### Aim of the exercise
Report each line below that carries the word "symbol".

### Records provided
##########
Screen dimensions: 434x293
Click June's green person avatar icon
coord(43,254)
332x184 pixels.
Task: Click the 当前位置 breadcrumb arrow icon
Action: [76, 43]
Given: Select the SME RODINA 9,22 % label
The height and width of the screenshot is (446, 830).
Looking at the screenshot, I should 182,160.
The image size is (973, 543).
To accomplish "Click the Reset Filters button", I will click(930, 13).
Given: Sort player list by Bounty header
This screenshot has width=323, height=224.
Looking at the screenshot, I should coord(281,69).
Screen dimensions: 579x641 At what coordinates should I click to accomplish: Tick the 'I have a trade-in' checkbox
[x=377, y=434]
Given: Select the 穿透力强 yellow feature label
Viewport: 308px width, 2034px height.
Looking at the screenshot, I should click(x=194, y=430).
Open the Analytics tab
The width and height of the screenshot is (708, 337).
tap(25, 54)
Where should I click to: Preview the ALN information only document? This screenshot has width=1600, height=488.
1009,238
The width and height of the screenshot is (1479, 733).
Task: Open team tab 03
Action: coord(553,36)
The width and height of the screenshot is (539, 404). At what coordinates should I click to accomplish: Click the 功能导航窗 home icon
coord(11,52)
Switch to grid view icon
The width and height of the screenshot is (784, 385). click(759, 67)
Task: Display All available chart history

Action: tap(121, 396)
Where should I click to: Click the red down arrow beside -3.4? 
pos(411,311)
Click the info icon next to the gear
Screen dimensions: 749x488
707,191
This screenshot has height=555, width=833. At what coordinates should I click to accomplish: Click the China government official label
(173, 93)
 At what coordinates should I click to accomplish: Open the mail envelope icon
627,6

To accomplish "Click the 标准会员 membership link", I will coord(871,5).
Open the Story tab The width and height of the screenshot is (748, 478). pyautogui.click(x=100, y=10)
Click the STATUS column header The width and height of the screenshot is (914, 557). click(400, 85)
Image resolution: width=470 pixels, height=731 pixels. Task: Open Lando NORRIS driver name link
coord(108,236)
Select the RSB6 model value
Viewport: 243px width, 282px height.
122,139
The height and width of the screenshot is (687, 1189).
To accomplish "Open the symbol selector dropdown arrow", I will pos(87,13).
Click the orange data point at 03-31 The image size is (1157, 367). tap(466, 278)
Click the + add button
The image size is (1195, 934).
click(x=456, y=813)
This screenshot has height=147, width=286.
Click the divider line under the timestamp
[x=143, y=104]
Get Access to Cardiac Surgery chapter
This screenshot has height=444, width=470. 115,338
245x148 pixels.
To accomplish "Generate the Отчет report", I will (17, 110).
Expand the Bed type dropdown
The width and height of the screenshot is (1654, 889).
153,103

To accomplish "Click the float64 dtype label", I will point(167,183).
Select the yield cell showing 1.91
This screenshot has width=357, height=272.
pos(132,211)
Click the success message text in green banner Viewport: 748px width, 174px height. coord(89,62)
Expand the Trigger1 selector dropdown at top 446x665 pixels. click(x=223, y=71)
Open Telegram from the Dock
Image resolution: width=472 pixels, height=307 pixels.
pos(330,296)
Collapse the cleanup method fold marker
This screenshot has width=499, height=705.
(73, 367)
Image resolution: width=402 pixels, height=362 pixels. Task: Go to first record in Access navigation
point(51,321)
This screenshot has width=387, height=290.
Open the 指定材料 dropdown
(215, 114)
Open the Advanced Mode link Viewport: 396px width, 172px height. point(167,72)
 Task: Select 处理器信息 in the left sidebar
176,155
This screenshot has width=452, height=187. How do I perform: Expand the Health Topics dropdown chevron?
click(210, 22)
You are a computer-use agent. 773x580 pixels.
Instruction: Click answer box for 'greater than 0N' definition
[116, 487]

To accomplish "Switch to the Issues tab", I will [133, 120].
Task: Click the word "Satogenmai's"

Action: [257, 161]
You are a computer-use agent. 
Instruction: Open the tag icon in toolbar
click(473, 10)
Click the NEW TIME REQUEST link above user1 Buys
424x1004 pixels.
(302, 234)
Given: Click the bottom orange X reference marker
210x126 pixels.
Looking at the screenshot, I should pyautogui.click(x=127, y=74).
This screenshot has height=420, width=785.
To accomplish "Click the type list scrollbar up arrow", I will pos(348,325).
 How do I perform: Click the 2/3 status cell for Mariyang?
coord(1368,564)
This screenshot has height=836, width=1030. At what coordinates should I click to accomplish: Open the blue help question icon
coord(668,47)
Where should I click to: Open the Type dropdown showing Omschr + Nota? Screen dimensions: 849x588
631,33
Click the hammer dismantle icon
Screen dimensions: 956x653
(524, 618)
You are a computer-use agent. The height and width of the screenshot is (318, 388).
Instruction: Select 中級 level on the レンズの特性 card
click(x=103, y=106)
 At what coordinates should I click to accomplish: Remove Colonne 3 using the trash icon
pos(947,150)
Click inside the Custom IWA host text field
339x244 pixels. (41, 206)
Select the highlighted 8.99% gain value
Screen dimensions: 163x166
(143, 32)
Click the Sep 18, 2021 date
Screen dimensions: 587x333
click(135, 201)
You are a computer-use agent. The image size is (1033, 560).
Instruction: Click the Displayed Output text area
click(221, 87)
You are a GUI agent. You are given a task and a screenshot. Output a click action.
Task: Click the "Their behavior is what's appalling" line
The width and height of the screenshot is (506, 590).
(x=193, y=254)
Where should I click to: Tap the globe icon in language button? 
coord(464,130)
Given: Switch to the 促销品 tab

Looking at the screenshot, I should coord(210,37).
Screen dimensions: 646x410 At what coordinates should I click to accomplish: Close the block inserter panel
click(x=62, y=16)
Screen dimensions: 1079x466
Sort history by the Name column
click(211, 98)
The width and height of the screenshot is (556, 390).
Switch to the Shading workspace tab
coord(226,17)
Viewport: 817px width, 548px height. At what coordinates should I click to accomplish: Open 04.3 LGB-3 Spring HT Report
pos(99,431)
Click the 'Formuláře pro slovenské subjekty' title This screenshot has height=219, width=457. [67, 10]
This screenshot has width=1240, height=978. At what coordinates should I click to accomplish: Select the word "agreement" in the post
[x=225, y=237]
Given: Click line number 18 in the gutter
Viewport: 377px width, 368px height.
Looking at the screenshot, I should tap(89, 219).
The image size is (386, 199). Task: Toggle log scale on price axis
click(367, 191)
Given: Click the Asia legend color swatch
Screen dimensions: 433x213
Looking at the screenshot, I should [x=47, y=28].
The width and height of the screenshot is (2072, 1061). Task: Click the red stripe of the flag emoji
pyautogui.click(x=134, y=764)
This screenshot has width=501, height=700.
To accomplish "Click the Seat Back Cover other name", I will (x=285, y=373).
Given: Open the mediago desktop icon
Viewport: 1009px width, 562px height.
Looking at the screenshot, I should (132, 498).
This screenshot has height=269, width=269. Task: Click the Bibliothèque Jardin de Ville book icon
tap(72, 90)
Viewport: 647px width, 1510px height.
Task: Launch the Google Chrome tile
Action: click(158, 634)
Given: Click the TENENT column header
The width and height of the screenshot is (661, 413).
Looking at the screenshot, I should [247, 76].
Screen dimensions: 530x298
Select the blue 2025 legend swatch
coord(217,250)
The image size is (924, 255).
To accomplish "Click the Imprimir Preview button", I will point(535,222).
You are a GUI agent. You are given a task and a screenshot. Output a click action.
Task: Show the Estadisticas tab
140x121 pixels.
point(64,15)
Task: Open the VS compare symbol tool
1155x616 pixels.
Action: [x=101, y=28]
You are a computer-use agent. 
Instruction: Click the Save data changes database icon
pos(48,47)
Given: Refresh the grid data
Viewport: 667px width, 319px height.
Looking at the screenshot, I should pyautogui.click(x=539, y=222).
##########
### Answer box
To accomplish "Open the symbol selector dropdown arrow", I will pos(87,13).
Task: Open the VS compare symbol tool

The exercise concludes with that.